EXCERPT TO READ:
■ ■ ■

At this point, we all know what telemedicine is and what the benefits are. But do you know what telemedicine for substance abuse looks like? How different is it from modern telemedicine or traditional rehab services? Today, that’s what we at Direct2Recovery want to share with you.
So telemedicine, as we know, is the use of technology to see a doctor from the comfort of your own home. You can call them, video chat with them, and even do some testing or screening from home while they supervise. There is no shame in it, only comfort and an elevated level of discreteness.
When you contact a clinic that offers telemedicine, they’ll likely evaluate your situation to determine if telemedicine is right for you. At Direct2Recovery, we want to make sure you’re on the right path to success even if that means that telemedicine is not right for you.
Here is an overview of our practices.
Our Assessment Process for Telemedicine for Substance Abuse
We have a few steps to our initial assessment process. First, our intake department will discuss your concerns and answer all of your questions about our process. Assuming we’re the right clinic for you, then we’ll schedule an assessment appointment or give a referral.
You or your affected loved one will then meet with a certified provider for assessment to determine a treatment plan. Every treatment plan is customized and tailored to fit your individual needs. Nothing is cookie-cutter here: we believe the best approach to overcoming addiction is one that fits your needs.
Everything will be smoothed out, including your insurance situation and the cost of treatment. At this point you or your loved one decide to enter treatment. If you decide that we’re not a great fit, then we’ll provide other resources and options to give you the best chance of a successful recovery.
We do require counseling if you choose one of our medication-assisted plans. Once buprenorphine treatment starts, all patients are required to be in active counseling/therapy. Counseling must continue for the duration of treatment. See below for a few options.
Why Is Counseling an Important Tool in the Treatment Process?
Addiction is a learned behavior that changes the brain to become conditioned to continually want the substance. Counseling is proven to help reverse those changes. .
Medication alone can reduce cravings and withdrawal, but recovering from an addictive disorder requires a rewiring of the brain and medication alone is not enough. This is where telemedicine begins to come into play.
How often you have telemedicine check-ins will depend on how far along you are in your recovery. In general, telemedicine begins after 6 full months of training if you’re doing well in treatment. As we said, we take every client in and create a personalized treatment plan for them. This is just our general guidelines.
Telemedicine visits would be every other month in lieu of your visit to the clinic. There are exceptions to this rule!
We do offer at-home testing! All at-home testing kits are sent to your home and administered during visits. The patient will open the saliva kit, use it, and seal it in front of one of our counselors.
If you prefer to test in our office, we still offer those services as well.
Testing positive for substances of abuse may be grounds for dismissal from treatment. We have the three strikes you’re out rule. Once treatment starts, we will be giving patients two exceptions when relapsing, and testing positive. However, on the third relapse and positive test, we will dismiss you from our program and give resources to facilities that may help you overcome the strong hold the substances have on you.
Counseling and Telemedicine
Mental health and telemedicine work very well together. Many counselors provide telehealth services for all of their patients, so it makes perfect sense to extend it into the addiction recovery sphere as well.
In addition to leading you or your loved one toward success in their treatment, these scheduled meetings give them a support system and help keep them accountable.
The Telehealth for Addiction Treatment and Recovery listed several studies that suggest that telemedicine could be associated with improved treatment retention when compared to participants having to travel for in-person treatment.
Results from a systematic review of 22 articles conducted in three regions (the United States, the European Union, and Australia) indicated that telemedicine reduced alcohol consumption.
Other common outcomes included reduced depression, increased patient satisfaction, increase in accessibility, increased quality of life and decreased cost. Interventions included mobile health, electronic health, telephone and two-way video.
The report also noted a prominent ramp-up in medication-assisted treatment (MAT) access is providing it via telemedicine. This is what we do at Direct2Recovery!

■ ■ ■

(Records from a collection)
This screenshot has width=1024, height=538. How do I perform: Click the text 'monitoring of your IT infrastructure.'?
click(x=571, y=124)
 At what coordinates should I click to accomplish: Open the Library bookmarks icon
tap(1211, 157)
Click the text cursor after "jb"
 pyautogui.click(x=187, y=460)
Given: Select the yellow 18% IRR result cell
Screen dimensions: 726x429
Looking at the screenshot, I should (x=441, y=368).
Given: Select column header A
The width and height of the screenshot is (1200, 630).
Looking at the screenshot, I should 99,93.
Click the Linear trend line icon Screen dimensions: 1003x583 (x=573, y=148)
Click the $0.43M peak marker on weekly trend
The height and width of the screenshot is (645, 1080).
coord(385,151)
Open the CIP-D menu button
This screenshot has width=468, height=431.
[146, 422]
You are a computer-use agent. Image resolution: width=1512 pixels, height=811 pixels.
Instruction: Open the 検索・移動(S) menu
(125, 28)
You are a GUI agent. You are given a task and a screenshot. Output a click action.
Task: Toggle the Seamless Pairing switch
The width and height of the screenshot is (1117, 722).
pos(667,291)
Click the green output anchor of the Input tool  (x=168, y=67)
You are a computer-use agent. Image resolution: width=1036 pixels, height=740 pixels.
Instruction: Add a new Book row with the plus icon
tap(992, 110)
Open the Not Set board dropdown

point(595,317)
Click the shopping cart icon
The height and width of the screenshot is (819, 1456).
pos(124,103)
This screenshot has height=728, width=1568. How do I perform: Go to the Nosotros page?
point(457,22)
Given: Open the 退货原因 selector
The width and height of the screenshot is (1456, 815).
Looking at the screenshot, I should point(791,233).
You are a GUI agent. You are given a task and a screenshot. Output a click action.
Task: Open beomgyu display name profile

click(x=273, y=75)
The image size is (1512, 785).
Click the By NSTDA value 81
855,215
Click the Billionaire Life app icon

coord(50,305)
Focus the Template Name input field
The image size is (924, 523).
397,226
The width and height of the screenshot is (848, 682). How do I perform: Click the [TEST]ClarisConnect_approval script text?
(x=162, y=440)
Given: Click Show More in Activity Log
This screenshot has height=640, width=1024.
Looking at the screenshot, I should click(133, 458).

■ ■ ■

WHAT THE TASK REQUIRES:
From the article on telemedicine for substance abuse, write out word for word the passage that begins with "Other common outcomes" and ends with "and two-way video.".

SOLUTION:
Other common outcomes included reduced depression, increased patient satisfaction, increase in accessibility, increased quality of life and decreased cost. Interventions included mobile health, electronic health, telephone and two-way video.